%%

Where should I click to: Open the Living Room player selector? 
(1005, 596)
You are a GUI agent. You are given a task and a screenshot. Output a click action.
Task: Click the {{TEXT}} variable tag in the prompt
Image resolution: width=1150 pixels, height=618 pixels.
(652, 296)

%%

Exercise brief → Beginning at the line that contains "You are a GUI", retype each line of the listing up to and including the last one, exactly as it stands, and nothing else.

Result of the exercise →
You are a GUI agent. You are given a task and a screenshot. Output a click action.
Task: Click the {{TEXT}} variable tag in the prompt
Image resolution: width=1150 pixels, height=618 pixels.
(652, 296)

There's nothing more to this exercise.